Over the past two months, as accompanist to the Orpheus Choir of Toronto, I had the privilege of helping it prepare a program dedicated to the 50th anniversary of the first manned moon landing on 20th July 1969, and among its beautiful offerings of choral music interspersed with audio from NASA, Carl Sagan, the late President John F Kennedy and others, the Canadian premiere of Tawnie Olson’s That’s One Small Step.

Olson freely admits to evoking Copland in the work’s second movement Longer Strides while setting John F Kennedy’s famous speech exhorting his country to support the space program. But what exactly did she do to reference this most quintessential of American composers, or more broadly to capture that spirit of endeavour so important to American identity at the time?

It would be at best difficult, and at worst delusional to consider the cultural history of the moon landing without reference to the Cold War – this is a topic about which much has been written, and I won’t address it here (although Olson certainly does in her composition). No, I am seeing a simpler musical connection from Tawnie Olson back to Aaron Copland and also – wait for it – the Star Trek “Original Series”, which debuted in 1966, and Stanley Kubrick’s 2001, A Space Odyssey, which premiered in 1968.

The opening of Richard Strauss’ Also Sprach Zarathustra which in 2001 A Space Odyssey was selected for the moment when the film posits our species’ move from simple threat and posturing of brute force to the more calculated use of weapons against one other. The work was composed in 1896, inspired by Nietzsche’s philosophical novel of the same name, and it was as surely a part of the sonic backdrop to the moon landing as were the iconic stacked fourths of Jerry Goldsmith’s theme from Star Trek‘s popular TV series, a visionary imagination of a diverse America in space.

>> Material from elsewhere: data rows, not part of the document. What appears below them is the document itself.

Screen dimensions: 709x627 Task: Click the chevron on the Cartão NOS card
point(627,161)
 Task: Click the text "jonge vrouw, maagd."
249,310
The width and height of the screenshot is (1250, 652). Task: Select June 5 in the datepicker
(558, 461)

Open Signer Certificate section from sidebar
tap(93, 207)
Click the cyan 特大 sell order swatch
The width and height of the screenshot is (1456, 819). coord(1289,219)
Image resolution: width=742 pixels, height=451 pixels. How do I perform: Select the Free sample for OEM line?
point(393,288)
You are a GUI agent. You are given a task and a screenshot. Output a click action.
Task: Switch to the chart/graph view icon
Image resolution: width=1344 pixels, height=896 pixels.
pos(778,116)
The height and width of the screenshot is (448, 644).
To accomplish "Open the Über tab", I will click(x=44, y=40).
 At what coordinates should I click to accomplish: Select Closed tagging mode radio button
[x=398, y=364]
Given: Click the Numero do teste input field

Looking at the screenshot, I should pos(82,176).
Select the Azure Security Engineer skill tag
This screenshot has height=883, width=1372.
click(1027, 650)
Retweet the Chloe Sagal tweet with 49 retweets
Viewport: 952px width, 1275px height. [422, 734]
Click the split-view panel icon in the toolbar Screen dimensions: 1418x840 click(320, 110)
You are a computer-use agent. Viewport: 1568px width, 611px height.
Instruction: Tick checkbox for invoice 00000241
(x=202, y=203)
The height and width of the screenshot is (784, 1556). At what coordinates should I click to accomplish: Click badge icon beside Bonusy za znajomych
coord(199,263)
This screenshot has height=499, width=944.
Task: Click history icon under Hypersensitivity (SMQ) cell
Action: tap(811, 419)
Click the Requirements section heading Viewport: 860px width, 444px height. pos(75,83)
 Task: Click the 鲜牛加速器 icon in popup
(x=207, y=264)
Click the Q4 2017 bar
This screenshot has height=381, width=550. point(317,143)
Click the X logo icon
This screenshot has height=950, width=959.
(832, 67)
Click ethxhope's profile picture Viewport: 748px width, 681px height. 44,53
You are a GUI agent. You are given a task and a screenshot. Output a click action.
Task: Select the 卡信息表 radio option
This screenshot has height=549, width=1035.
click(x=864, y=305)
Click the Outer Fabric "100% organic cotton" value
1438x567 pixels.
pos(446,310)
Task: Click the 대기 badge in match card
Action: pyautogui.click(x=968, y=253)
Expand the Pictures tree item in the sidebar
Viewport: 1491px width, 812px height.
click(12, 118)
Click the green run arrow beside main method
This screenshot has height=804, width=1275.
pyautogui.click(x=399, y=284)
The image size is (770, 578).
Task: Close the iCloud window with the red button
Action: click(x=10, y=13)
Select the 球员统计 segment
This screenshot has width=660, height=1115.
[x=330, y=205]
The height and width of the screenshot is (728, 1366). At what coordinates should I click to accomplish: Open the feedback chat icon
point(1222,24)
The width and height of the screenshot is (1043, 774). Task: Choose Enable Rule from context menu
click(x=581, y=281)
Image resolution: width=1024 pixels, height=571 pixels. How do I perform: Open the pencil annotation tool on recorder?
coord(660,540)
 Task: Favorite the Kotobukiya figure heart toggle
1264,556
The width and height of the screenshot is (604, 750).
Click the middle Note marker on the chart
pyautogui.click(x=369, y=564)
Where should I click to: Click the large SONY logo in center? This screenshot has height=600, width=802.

Copland and other American composers were asked to contribute fanfares to the Cincinnati Orchestra because of a similar program that had solicited British composers to do the same during WWI. What Copland did in 1943, following Strauss’ example in Also Sprach Zarathustra, omitting the third from a conventional fanfare arpeggio, created a kind of ambiguity, a kind of modernity that was not the serial music of the 2nd Viennese School, and not the real or seeming randomness of aleatory and minimalism (all other significant movements in classical music at the time), but something that somehow sounded like America’s aspirations that would ultimately lead it to put men on the moon.

The third of the chord, which had for centuries defined major keys against minor ones suddenly became – passé. As the world looked obsessively towards a post-World War future it needed something that sounded familiar, but that departed from the past with all of the ambiguity that modernity required. And so we built, and continue to build, tonal music based on fourths and fifths – because despite its ambiguity, it sounds like who we are.

So when Tawnie Olson set JFK’s famous words in melodic fourths and later harmonised them using techniques evoking Copland she was drawing upon a sonic axiom that is now deeply embedded in that country’s culture. It speaks, as did Copland’s Fanfare for the Common Man, to a deeply exceptional and aspirational concept of the United States of America.

With some hope, I would wish that the USA, the country of my birth, will remain capable of someday becoming its mythologised, virtuous and noble self within a world that increasingly has to point out that it is not, and really has never yet been, that.